Revise the rows from the line containing "Where should I" through the line containing "point(1205,616)", changing "Docs link" to "Help link" and leaving everything else as it is. Omit the pictures from your answer.

## INFORMATION PROVIDED:
------
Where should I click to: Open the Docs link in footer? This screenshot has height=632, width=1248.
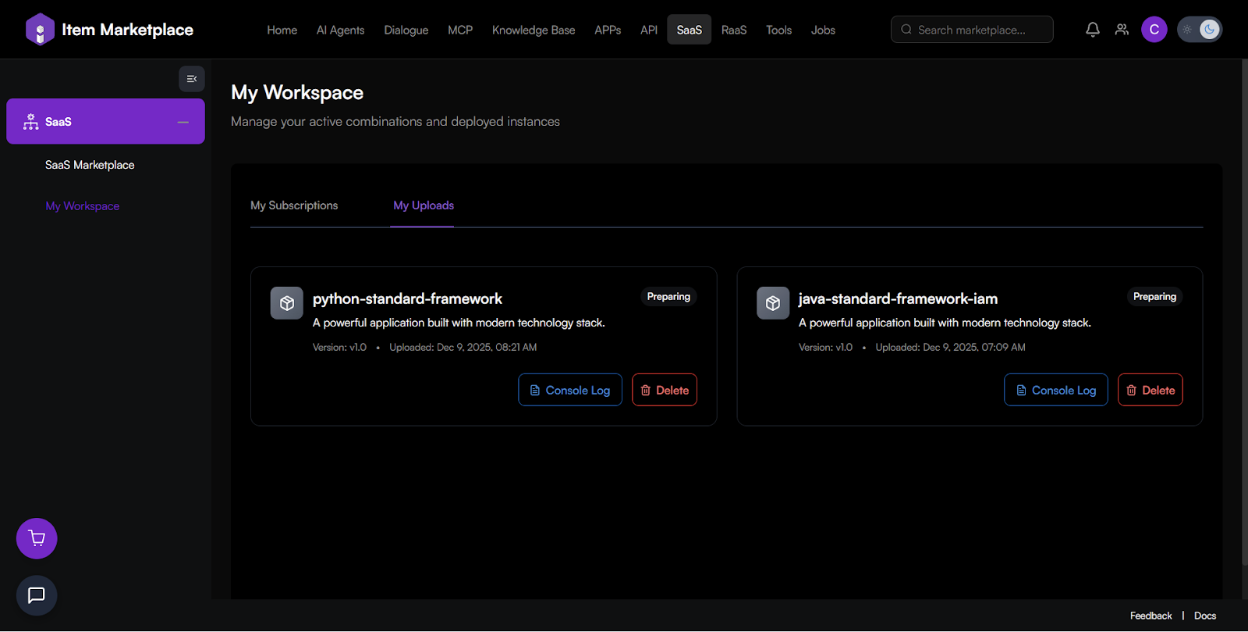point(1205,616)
------
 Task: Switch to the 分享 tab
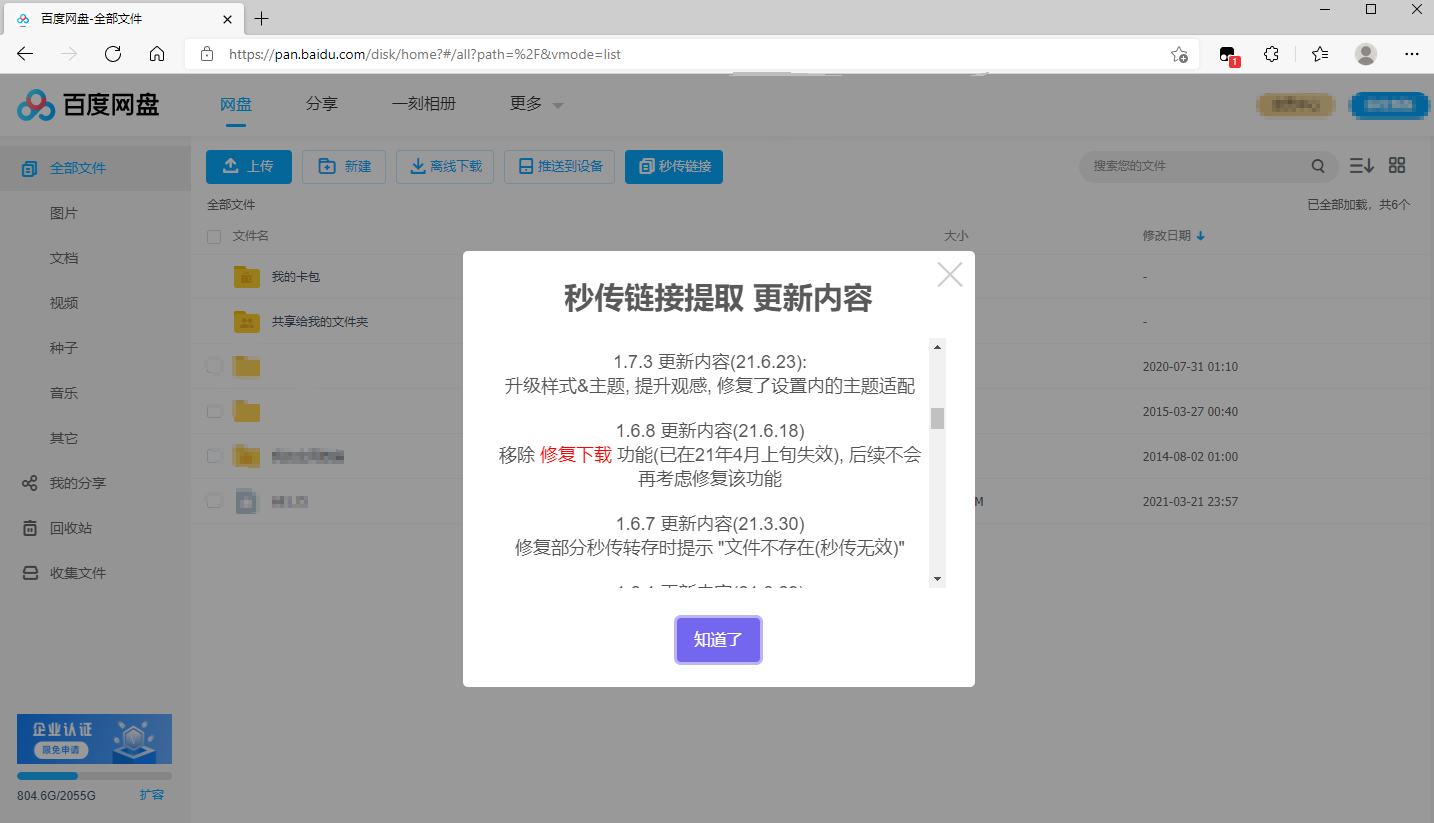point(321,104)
------
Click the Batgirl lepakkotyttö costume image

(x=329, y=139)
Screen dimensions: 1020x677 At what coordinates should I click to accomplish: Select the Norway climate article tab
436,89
------
## EXERCISE ANSWER:
Where should I click to: Open the Help link in footer? This screenshot has height=632, width=1248.
point(1205,616)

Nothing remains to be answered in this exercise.